[Saved data entries]
........

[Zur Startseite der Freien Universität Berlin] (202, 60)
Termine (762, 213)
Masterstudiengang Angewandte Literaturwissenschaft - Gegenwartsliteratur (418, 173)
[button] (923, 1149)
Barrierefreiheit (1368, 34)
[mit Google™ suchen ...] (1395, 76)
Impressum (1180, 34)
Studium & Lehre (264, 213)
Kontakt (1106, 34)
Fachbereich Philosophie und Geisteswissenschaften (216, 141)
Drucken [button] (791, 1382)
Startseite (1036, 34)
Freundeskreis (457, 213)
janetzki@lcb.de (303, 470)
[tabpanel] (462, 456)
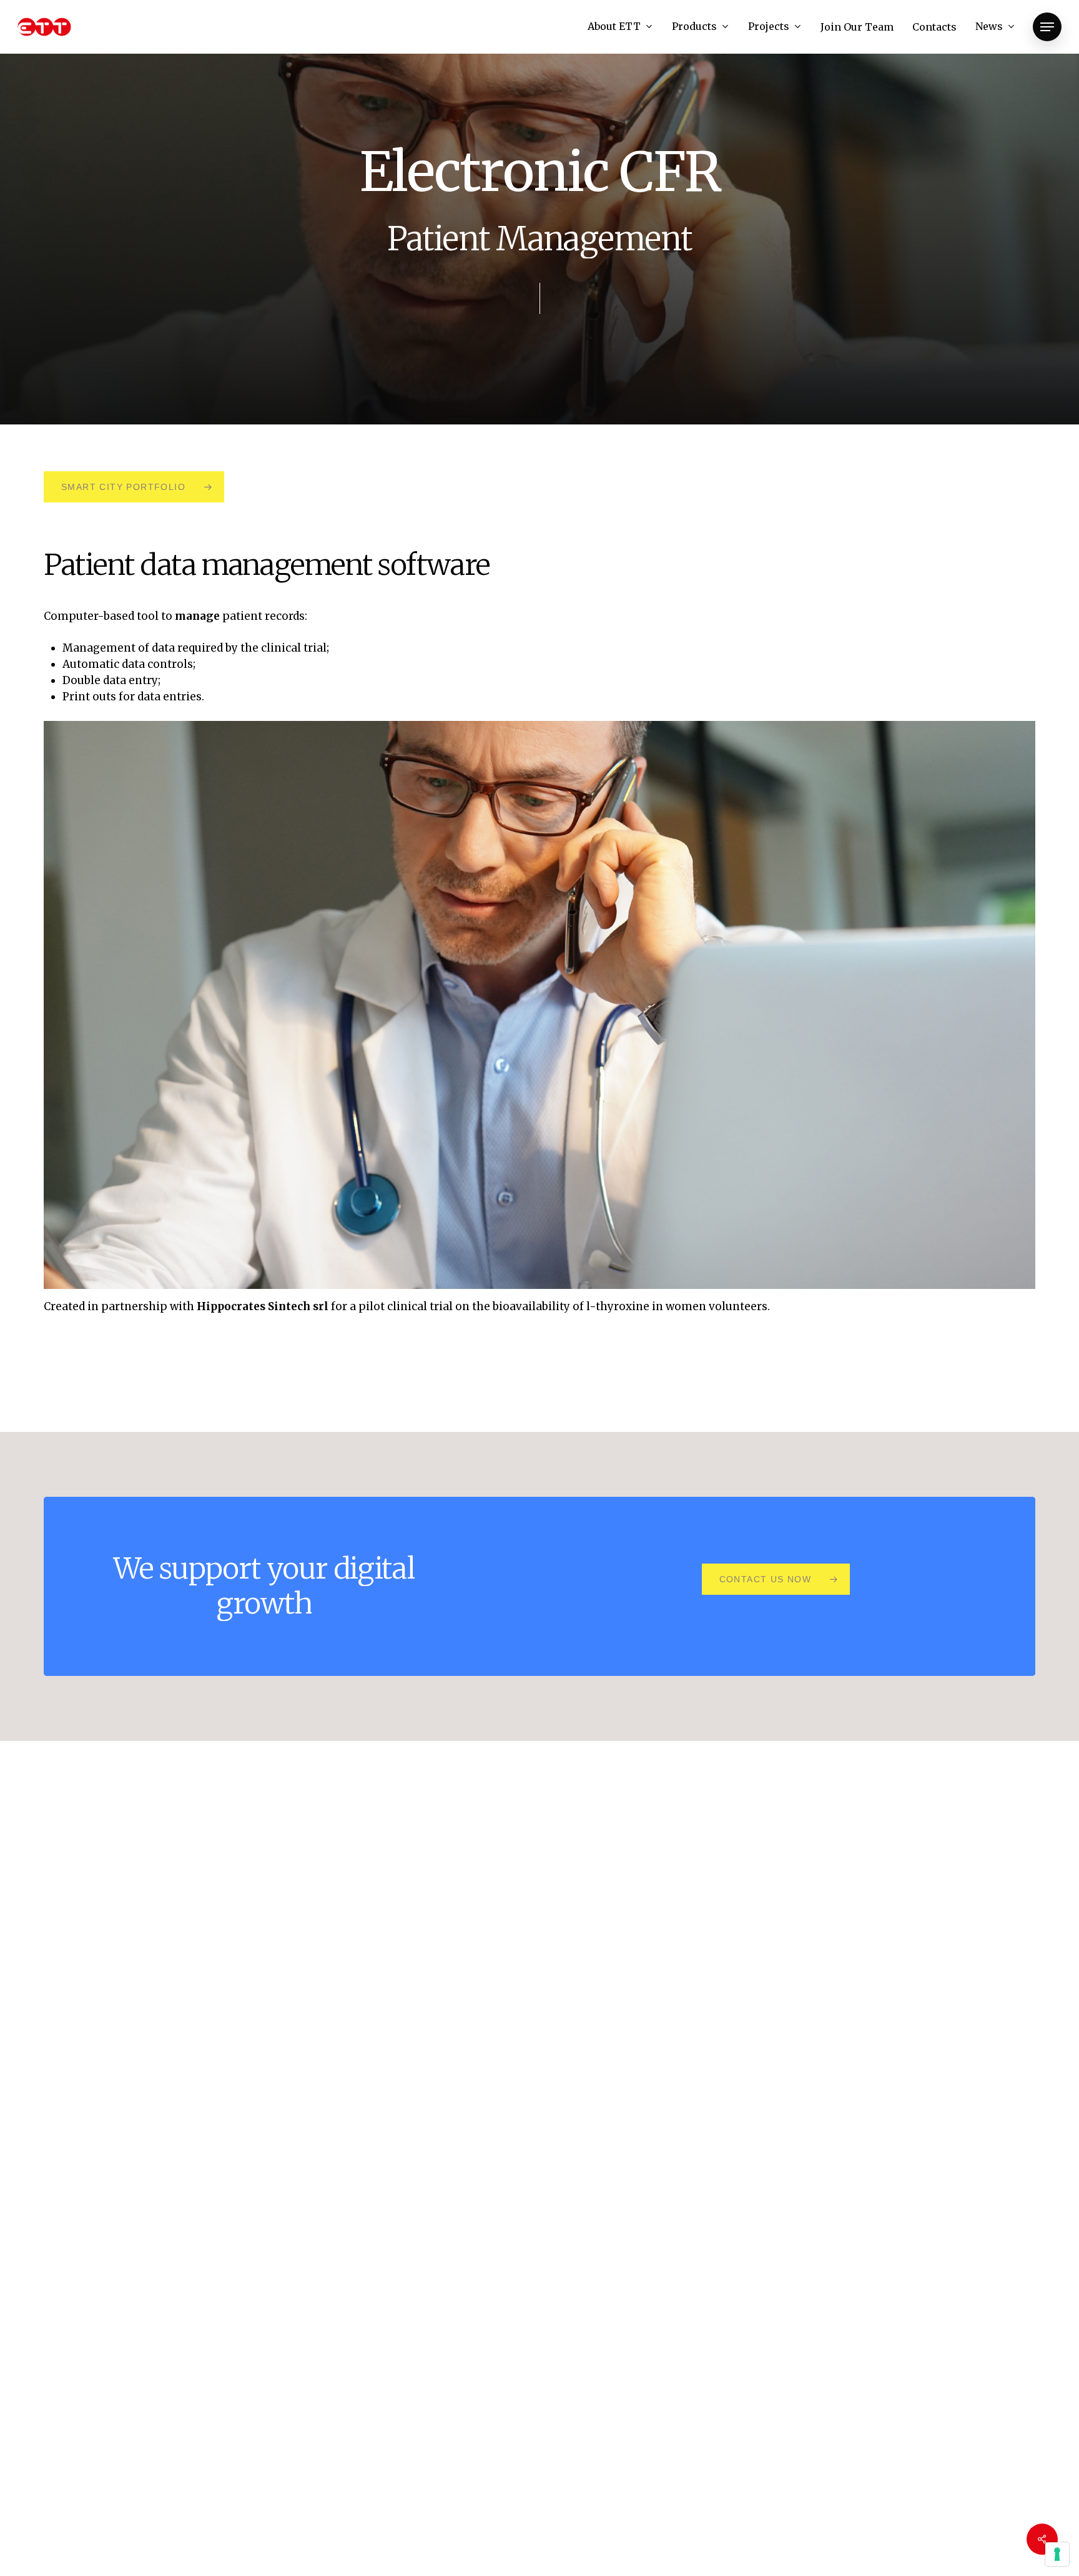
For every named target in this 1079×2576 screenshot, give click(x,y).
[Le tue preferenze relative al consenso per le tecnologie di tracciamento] (1057, 2554)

........

● WHAT IS EXPECTED: Using the entries above, return exactly the lines from the line with "Barrierefreiheit (1368, 34)" to the line with "[tabpanel] (462, 456)", counting both of those lines.

● TASK RESPONSE:
Barrierefreiheit (1368, 34)
[mit Google™ suchen ...] (1395, 76)
Impressum (1180, 34)
Studium & Lehre (264, 213)
Kontakt (1106, 34)
Fachbereich Philosophie und Geisteswissenschaften (216, 141)
Drucken [button] (791, 1382)
Startseite (1036, 34)
Freundeskreis (457, 213)
janetzki@lcb.de (303, 470)
[tabpanel] (462, 456)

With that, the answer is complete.